8-K 1 d8k.htm FORM 8-K Form 8-K

UNITED STATES

SECURITIES AND EXCHANGE COMMISSION

WASHINGTON, D.C. 20549

 


 

FORM 8-K

 


 

CURRENT REPORT

Pursuant to Section 13 or 15(d) of the Securities Exchange Act of 1934

 

Date of Report (Date of earliest event reported): July 8, 2005 (July 1, 2005)

 


 

BOSTON LIFE SCIENCES, INC.

(Exact Name of Registrant as Specified in Charter)

 


 

Delaware   0-6533   87-0277826
(State or Other Jurisdiction of Incorporation   (Commission File Number)  

(IRS Employer

Identification No.)

 

20 Newbury Street, 5th Floor, Boston, Massachusetts   02116
(Address of Principal Executive Offices)   (Zip Code)

 

Registrant’s telephone number, including area code: (617) 425-0200

 

 

(Former Name or Former Address, if Changed Since Last Report)

 


 

Check the appropriate box below if the Form 8-K filing is intended to simultaneously satisfy the filing obligation of the registrant under any of the following provisions (see General Instruction A.2. below):

 

¨ Written communications pursuant to Rule 425 under the Securities Act (17 CFR 230.425)

 

¨ Soliciting material pursuant to Rule 14a-12 under the Exchange Act (17 CFR 240.14a-12)

 

¨ Pre-commencement communications pursuant to Rule 14d-2(b) under the Exchange Act (17 CFR 240.14d-2(b))

 

¨ Pre-commencement communications pursuant to Rule 13e-4(c) under the Exchange Act (17 CFR 240.13e-4(c))

 



Item 5.02. Departure of Directors or Principal Officers; Election of Directors; Appointment of Principal Officers.

 

On July 8, 2005, Boston Life Sciences, Inc. (the “Company”) issued a press release announcing that it had appointed Kenneth L. Rice, Jr. as Executive Vice President, Finance and Administration and Chief Financial Officer of the Company.
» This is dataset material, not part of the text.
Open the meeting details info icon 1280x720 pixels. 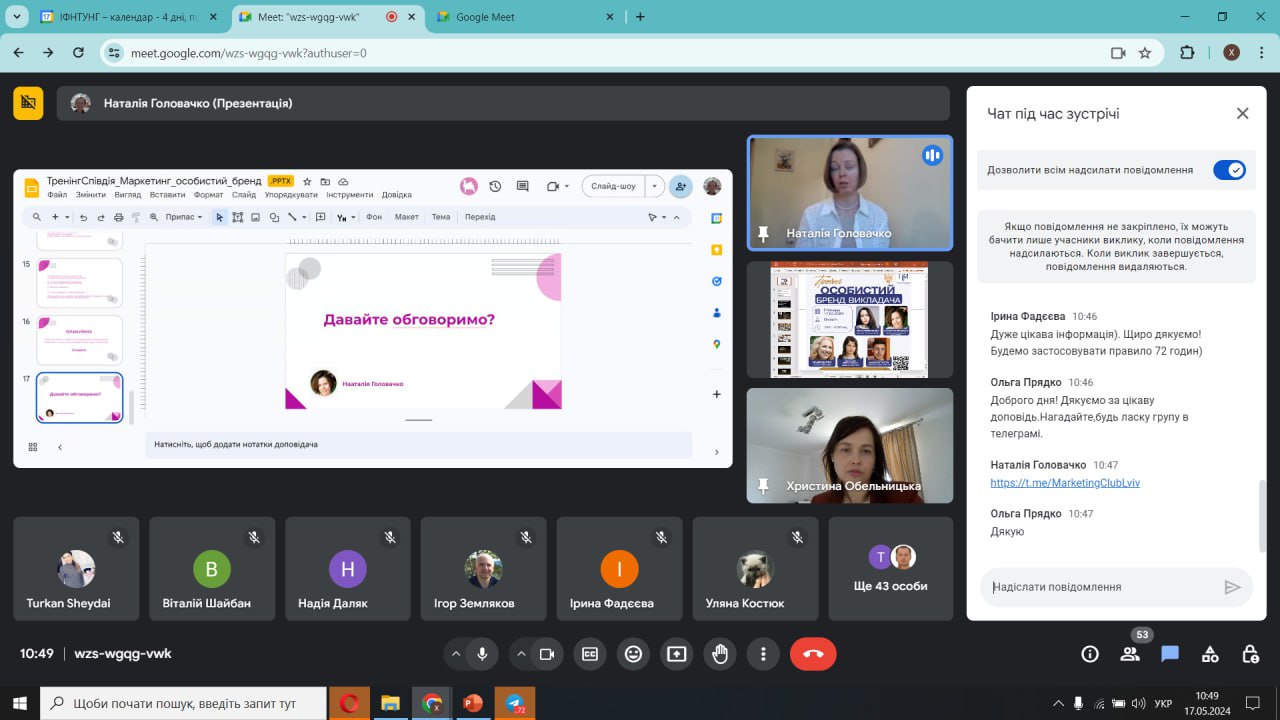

A copy of this Press Release is being furnished as Exhibit 99.1 to this Current Report on Form 8-K.

 

Mr. Rice’s appointment as Executive Vice President, Finance and Administration and Chief Financial Officer is effective as of July 1, 2005. In June 2005, Mr. Rice served as a part-time consultant to the Company. From April 2001 to June 2005, Mr. Rice, age 51, served as Vice President, Chief Financial Officer, Chief Commercial Officer and Secretary of Aderis Pharmaceuticals, Inc., a privately-held biopharmaceutical company. From August 1999 through March 2001, Mr. Rice served as Vice President and Chief Financial Officer of MacroChem Corporation, a publicly-traded drug delivery company.

 

As Executive Vice President, Finance and Administration and Chief Financial Officer, Mr. Rice’s base salary will be $275,000 and he will be eligible for a bonus of up to 25% of his base salary if certain performance goals are achieved. Mr. Rice will be granted an option to purchase 300,000 shares of the Company’s common stock, of which 100,000 shares are immediately vested and exercisable and the remaining 200,000 shares will vest monthly in equal installments over three years. The exercise price of these options will be $3.25 per share. Mr. Rice will also be entitled to nine months severance in the event that he is terminated in certain circumstances. The Company is in the process of negotiating the terms of an employment agreement with Mr. Rice that will contain additional terms concerning Mr. Rice’s employment, including terms relating to his compensation, options and severance.

 

Mr. Joseph P. Hernon stepped down as Chief Financial Officer on July 1, 2005 with Mr. Rice’s appointment as Chief Financial Officer. Mr. Hernon will remain Vice President and Secretary of the Company.

 

Item 9.01. Financial Statements and Exhibits.

 

  (c) Exhibits

 

See Exhibit Index attached hereto.


SIGNATURE

 

Pursuant to the requirements of the Securities Exchange Act of 1934, the Registrant has duly caused this report to be signed on its behalf by the undersigned hereunto duly authorized.

 

        Boston Life Sciences, Inc.
Date: July 8, 2005       By:  

/s/ Mark Pykett


            Mark Pykett


EXHIBIT INDEX

 

Exhibit No.

 

Description


99.1   Press release issued by the Company on July 8, 2005.